**EXERCISE OBJECTIVE:**
Once the line holding "Tap the Open Source Attributions chevron" is found, output it and all remaining lines of the data exactly, with every picture left out.

**MATERIAL PROVIDED:**
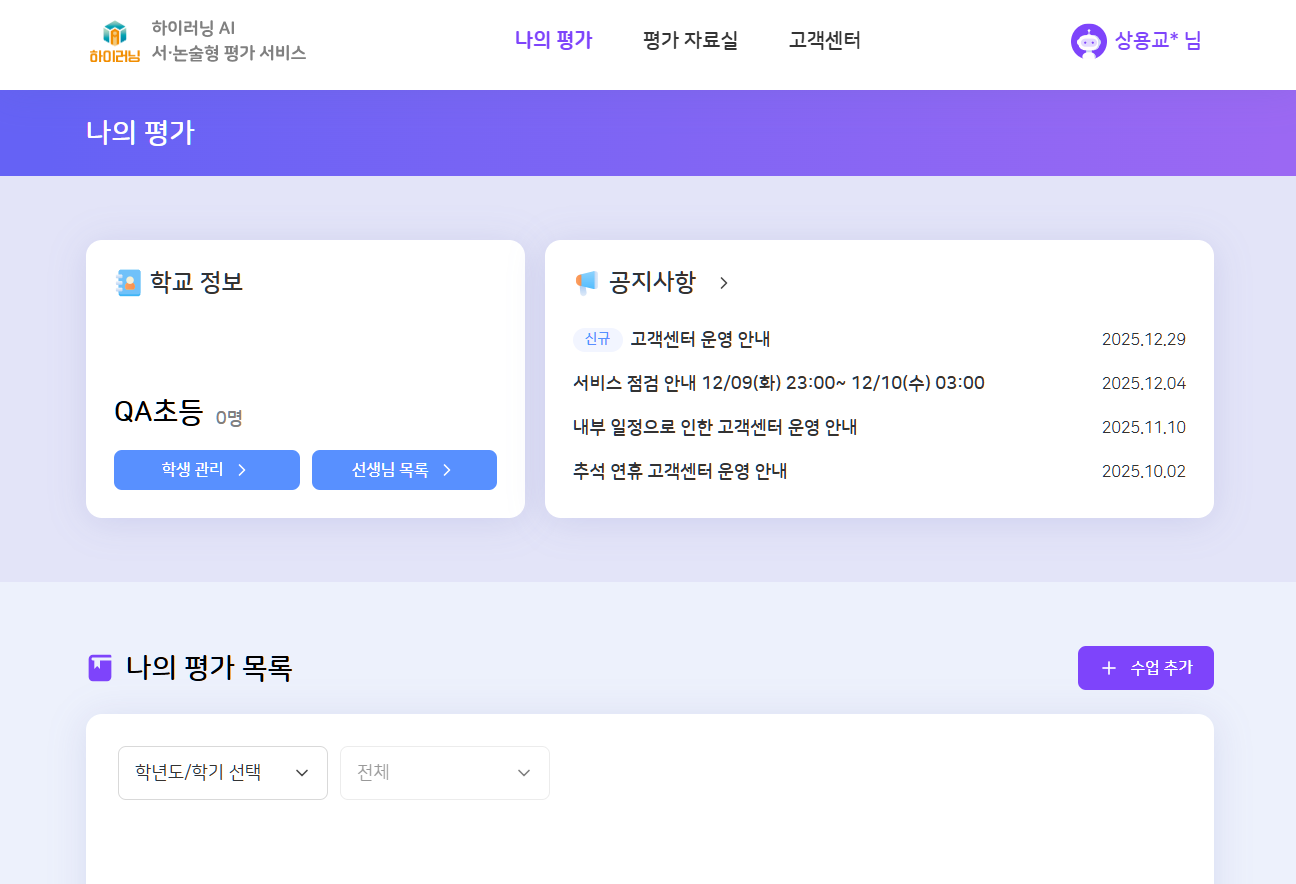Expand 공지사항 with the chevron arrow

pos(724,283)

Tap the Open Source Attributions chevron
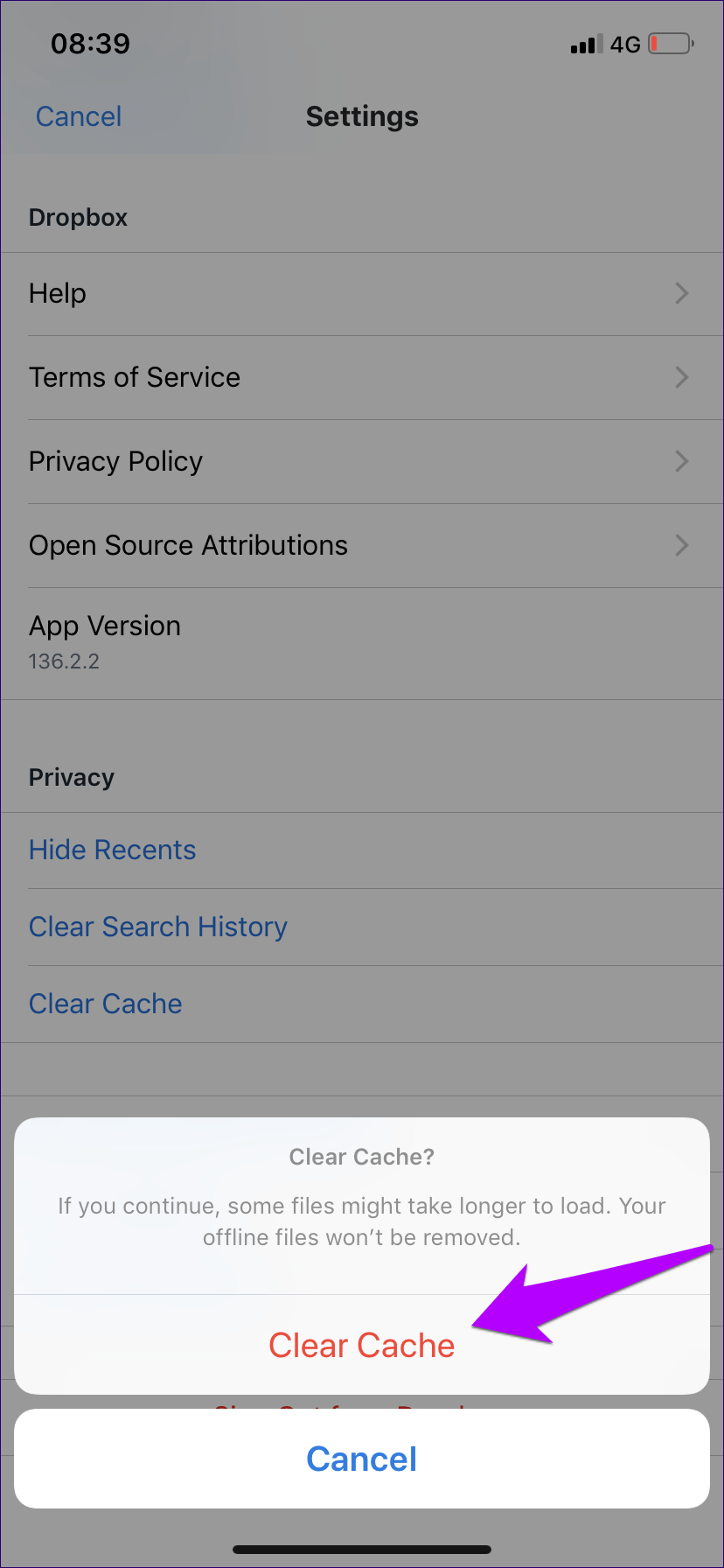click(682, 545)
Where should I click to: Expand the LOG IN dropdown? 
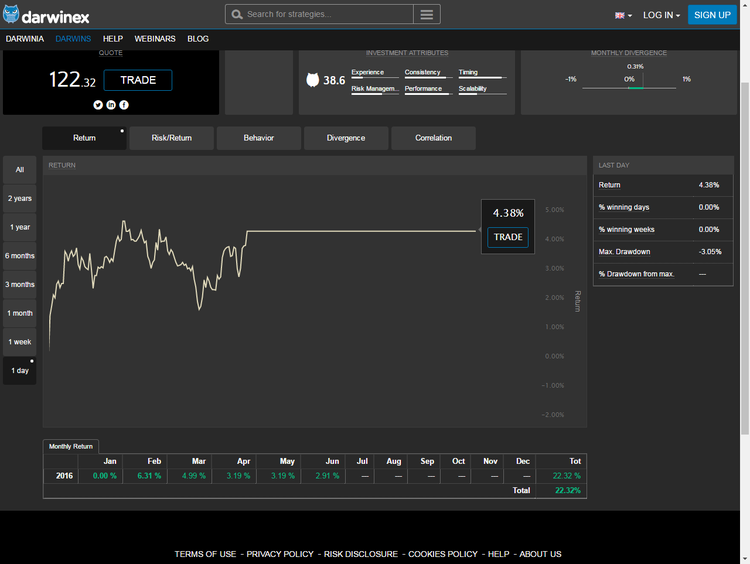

**WRITTEN ANSWER:**
Tap the Open Source Attributions chevron
click(682, 545)
Where should I click to: Expand the LOG IN dropdown? 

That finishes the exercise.